Navas won against Michelle Sol, who had the support of President Nayib Bukele, who was re-elected in the presidential elections with 84% of the valid votes.
Nuevas Ideas, Bukele's party, promoted voting in municipal elections for “The N of Nayib” and “The N for New Ideas”. With 78.2% of the minutes processed until noon on March 13, Nuevas Ideas had won 26 of 44 mayoralties.
Bukele said on the night of the elections in his Villanueva, Huizúcar, Zaragoza, Antiguo Cuscatlán and Nuevo Cuscatlán.
Navas answered to the message: “There are not 43, we will be 44 mayors that will seek the well-being of all Salvadorans.”
El Salvador was in civil war when Milagro Navas was elected mayor for the first time, in 1988, with the Nationalist Republican Alliance party (ARENA), a traditional right-wing party that was the opposition in those years.
ARENA governed El Salvador for 20 years, and Navas remained mayor. Then, the Farabundo Martí National Liberation Front (FMLN) governed for 10 years, and Navas continued to lead Antiguo Cuscatlán.
In 2012, Bukele entered El Salvador politics as mayor of the Nuevo Cuscatlán district, territorially smaller than Antiguo Cuscatlán, but with important economic indicators, and left Michelle Sol, considered his political heir, at the head of Nuevo Cuscatlán.
Bukele won San Salvador in 2015 and subsequently the presidency in 2019. With his political career on the rise, ARENA and the FMLN lost their power. The results of the recent elections gave ARENA only two of the 60 seats in Congress. The FMLN did not obtain any. For the mayoralties, ARENA won one, with Navas, and the FMLN none.
Sol is the current Minister of Housing and the wife of the president of the Assembly, Ernesto Castro, part of Bukele's trusted circle.
“Michelle Sol has a direct line with the president,” acknowledged the head of the Nuevas Ideas bench, Christian Guevara, to local media.
Navas challenged Sol to a debate about the needs of the five districts in contention, but Sol refused to debate, justifying that this was “the old way of doing politics.”
Sol lost the La Libertad Este mayoralty with 8,736 votes compared to the 17,512 that Navas obtained.
Some of the reasons why Navas continues to be re-elected, according to residents of that district, are security, the economy and services, such as electric lighting, street paving and waste collection, which have not failed in her years of service. municipal government.

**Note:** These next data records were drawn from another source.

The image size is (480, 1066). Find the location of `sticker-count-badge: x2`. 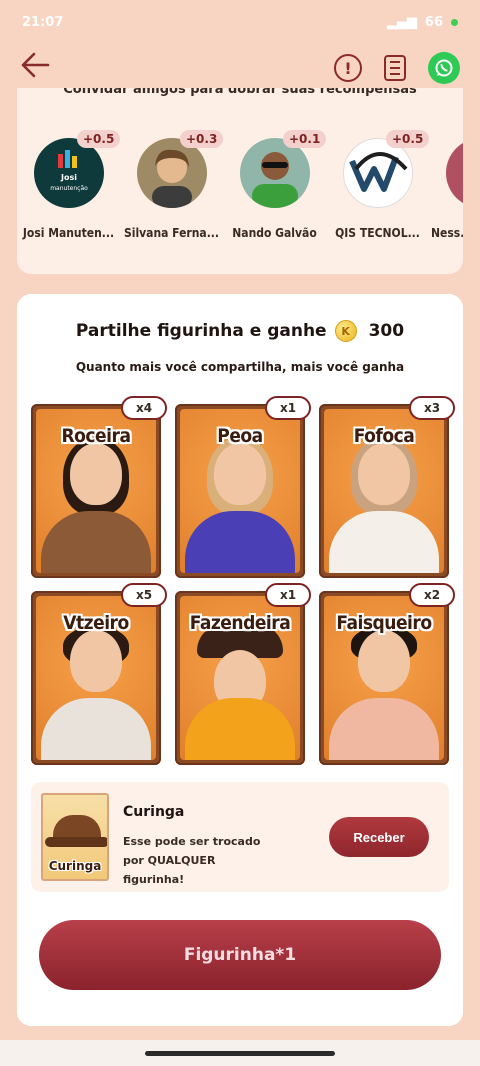

sticker-count-badge: x2 is located at coordinates (432, 595).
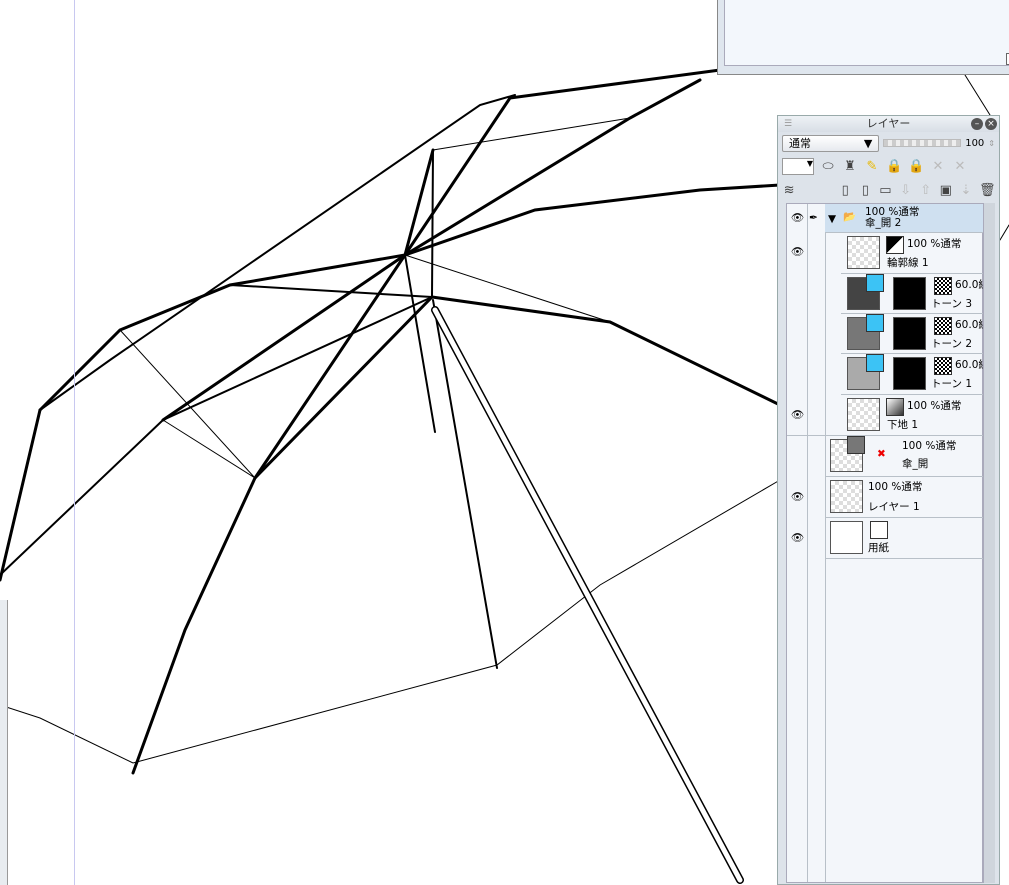  I want to click on layer-row: 100 %通常 レイヤー 1, so click(904, 498).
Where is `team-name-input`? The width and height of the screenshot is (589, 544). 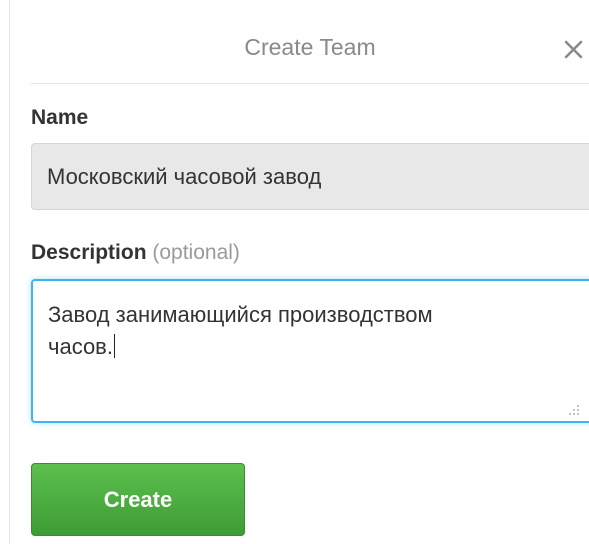 team-name-input is located at coordinates (310, 176).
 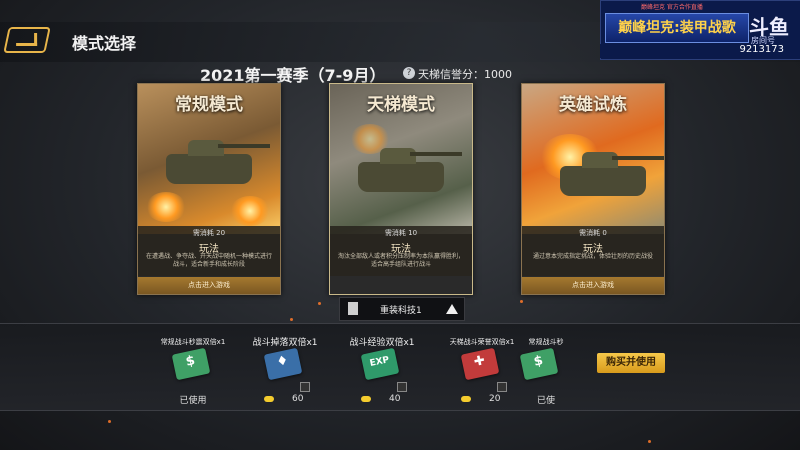 I want to click on play-description: 淘汰全部敌人或者积分压制率为本队赢得胜利，适合高手组队进行战斗, so click(x=400, y=260).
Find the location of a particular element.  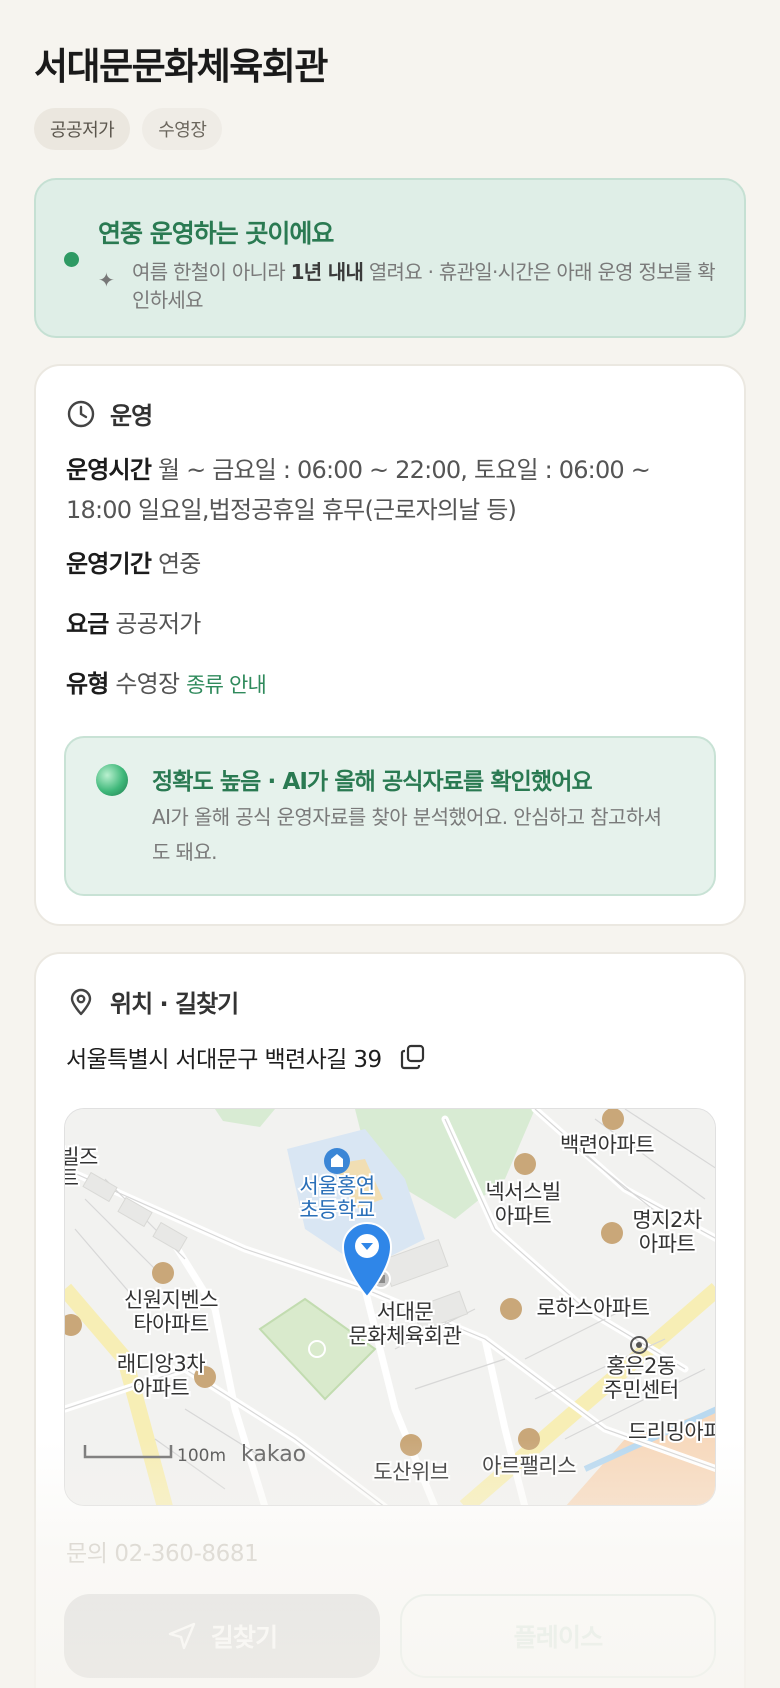

notice-heading: 연중 운영하는 곳이에요 is located at coordinates (216, 234).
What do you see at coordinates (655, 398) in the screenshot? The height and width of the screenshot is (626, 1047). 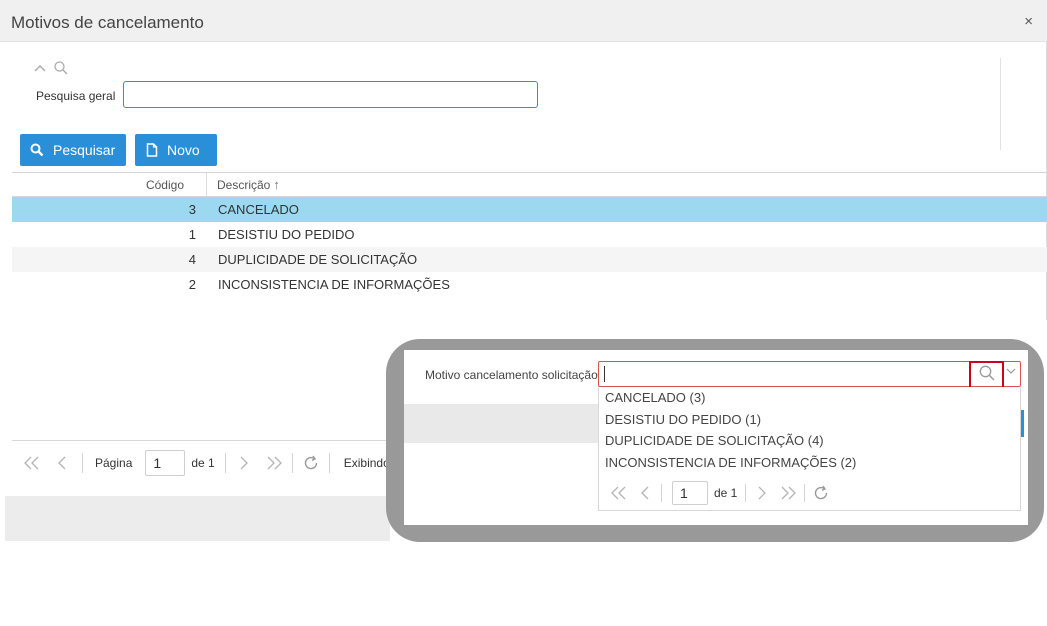 I see `dropdown-option: CANCELADO (3)` at bounding box center [655, 398].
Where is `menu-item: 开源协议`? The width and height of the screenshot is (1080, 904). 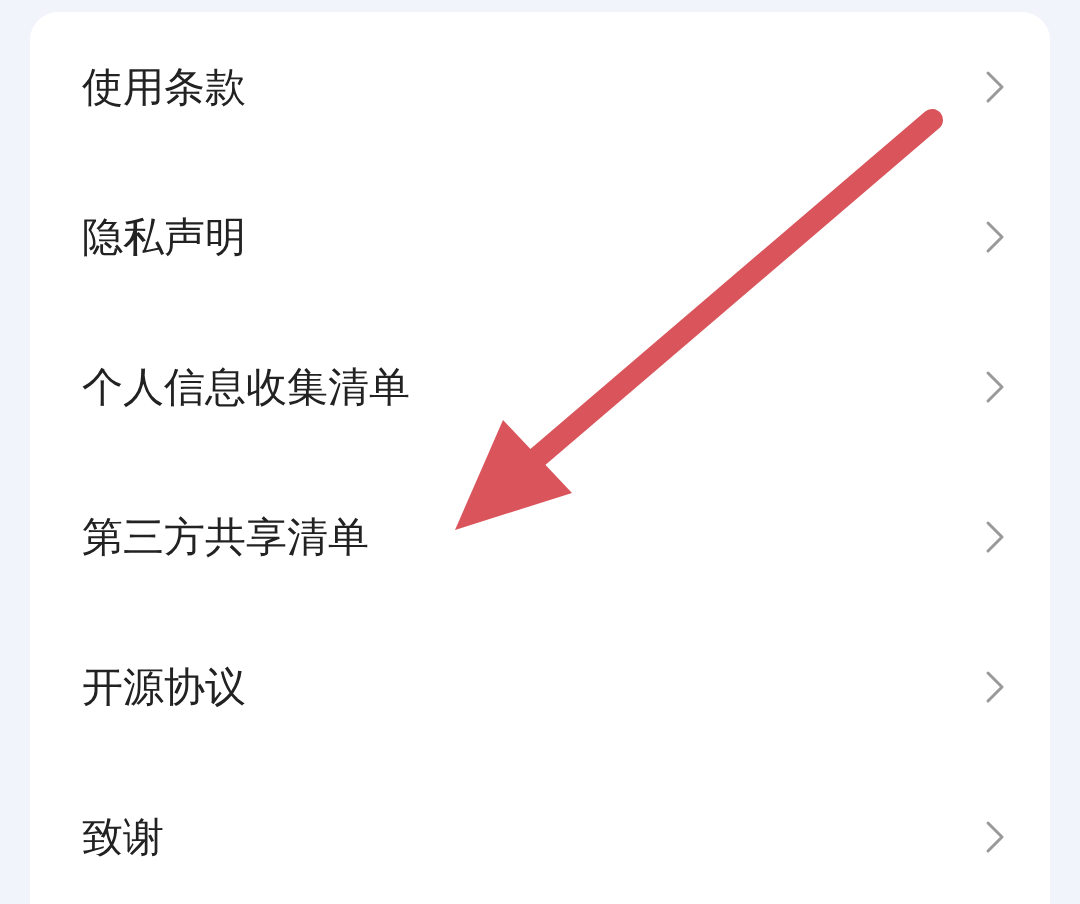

According to social and economic indicators, this is one of the most prosperous districts in El Salvador. Its literacy rate is 98% and only three out of every 10 inhabitants are considered poor, according to the results of the Quality of Life Survey 2022 prepared by “El Salvador como Vamos”, with support from the US Agency for International Development (USAID).
In addition, 89% of citizens feel safe in Antiguo Cuscatlán and 91% are satisfied with the home they live in.
In comparison, in San Salvador before the emergency regime imposed by Bukele, only three out of every 10 inhabitants in the Salvadoran capital felt safe.
After San Salvador, Antiguo Cuscatlán is the district that generates the most income, according to the Salvadoran media The printing press.
“Experience guarantees success” was the motto of Navas' political campaign.
Forgetting the colors of his party, red, blue and white, Navas chose to campaign using the color pink.
Three of the four former presidents who governed with ARENA were linked to corruption cases, something that did not generate political returns for Navas. The night of his victory, he said he “was shedding his partisan colors.”
Another campaign strategy was not to confront Bukele. The mayor told Bukele that she needed to work with the central government to carry out works that benefit the municipality.
“One swallow doesn't make a summer,” she exclaimed in front of a crowd of supporters the night she was declared the winner.
His new municipal mandate will cover the districts of Antiguo Cuscatlán, Nuevo Cuscatlán, Huizúcar, San José Villanueva and Zaragoza, due to the new municipal composition approved by the Salvadoran Legislative Assembly, in which legislators reduced the municipalities from 262 to 44.